Prime Minister Shinzo Abe pledged that Japan “will newly bear the flag of ‘proactive contribution to peace’” in a speech to the United Nations on Sept. 26. Japan will be “even more actively engaged in U.N. collective security measures, including peacekeeping operations,” Abe told the 68th session of the U.N. General Assembly.
But what does “proactive contribution to peace” actually mean?
If Abe has only “U.N. collective security measures” in mind in promoting this policy concept, we can support the direction of his efforts.
The world body’s peacekeeping operations (PKOs) are representative of collective security measures under the leadership of the United Nations. Japan has been taking part in such U.N. peace-building activities in various parts of the world since the 1990s.
Although the United Nations has, in reality, not been performing its core functions in any satisfactory way, there are still feasible ways for Japan to expand its international contributions in this area.
The Self-Defense Forces could conceivably participate more actively in U.N. peacekeeping operations by widening the scope of their international missions.
It would be meaningful for the SDF to get involved in international efforts to build peace as a neutral and fair actor with the authorization of the United Nations and with a clear commitment to avoiding involvement in battles.
But we wonder if Abe’s “proactive contribution to peace” is limited to such activities.
What is troubling is the fact that Abe, in a lecture he delivered at a conservative think tank in New York the day before his U.N. address, also talked about Japan’s proactive contribution to peace while discussing Japan’s participation in “collective security” efforts alongside the issue of “collective self-defense.”
For Japan, collective self-defense is a concept that is mainly related to its security alliance with the United States. The idea is completely different from collective security, which means cooperation for peace based on consensus within the international community.
In his lecture at the think tank, Abe stressed Japan’s commitment to playing a role that befits a major security ally of the United States under the framework of the U.S.-led security architecture.
The Abe administration is seeking to change the Japanese government’s traditional interpretation of the Constitution with regard to Japan’s right to collective self-defense. This move is a policy response to China’s rapid military buildup and an attempt to enhance the deterrence of the Japan-U.S. security alliance.
This initiative would open the door to the SDF’s integrated support to U.S. forces, which operate globally. It could even pave the way for the SDF’s participation in multinational forces.
But can Japan’s deep involvement in U.S.-led military interventions in other parts of the world be described as an act of pacifism?

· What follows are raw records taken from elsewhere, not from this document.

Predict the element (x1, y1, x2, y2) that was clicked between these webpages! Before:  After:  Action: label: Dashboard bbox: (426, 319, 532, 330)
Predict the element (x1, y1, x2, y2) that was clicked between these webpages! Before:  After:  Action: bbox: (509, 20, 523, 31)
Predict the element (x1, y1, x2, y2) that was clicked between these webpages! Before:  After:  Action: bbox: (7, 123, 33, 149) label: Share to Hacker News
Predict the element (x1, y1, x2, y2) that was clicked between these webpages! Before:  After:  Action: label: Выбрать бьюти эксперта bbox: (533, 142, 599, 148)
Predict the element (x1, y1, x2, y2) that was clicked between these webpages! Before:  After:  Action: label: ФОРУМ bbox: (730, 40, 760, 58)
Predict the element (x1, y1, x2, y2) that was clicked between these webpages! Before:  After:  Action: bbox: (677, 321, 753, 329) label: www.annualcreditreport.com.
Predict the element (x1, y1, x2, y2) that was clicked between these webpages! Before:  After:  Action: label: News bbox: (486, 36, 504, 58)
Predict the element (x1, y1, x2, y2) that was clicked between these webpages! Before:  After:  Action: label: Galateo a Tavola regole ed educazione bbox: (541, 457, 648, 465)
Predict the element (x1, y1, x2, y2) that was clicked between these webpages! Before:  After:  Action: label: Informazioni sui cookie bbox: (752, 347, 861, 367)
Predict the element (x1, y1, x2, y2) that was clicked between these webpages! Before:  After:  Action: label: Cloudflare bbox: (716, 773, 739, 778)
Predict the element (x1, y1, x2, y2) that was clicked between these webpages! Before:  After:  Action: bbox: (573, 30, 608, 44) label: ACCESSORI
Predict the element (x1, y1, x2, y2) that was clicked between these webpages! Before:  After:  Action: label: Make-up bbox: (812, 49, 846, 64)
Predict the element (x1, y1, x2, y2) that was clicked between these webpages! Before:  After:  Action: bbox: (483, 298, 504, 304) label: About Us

Japan has long espoused the pacifist creed based on Article 9 of the Constitution, under which it has refrained from direct involvement in military conflicts.
The SDF’s participation in U.N. peacekeeping operations under the restrictions set by the Constitution has drawn praise from the international community.
The rigorous pacifism Japan has been upholding for decades is one thing, and “proactive contribution to peace” involving the exercise of Japan’s right to collective self-defense is quite another.
Abe seems to be using the term “pacifism” only as a means to win public support for his attempt to allow Japan to exercise its right to collective self-defense by changing the government’s interpretation of the Constitution concerning this issue.
Approval of Japan’s exercise of the right to collective self-defense would amount to a radical change in Japan’s security policy.
Debate on this important issue should not be clouded by the use of the vague, if catchy, phrase of “proactive contribution to peace.”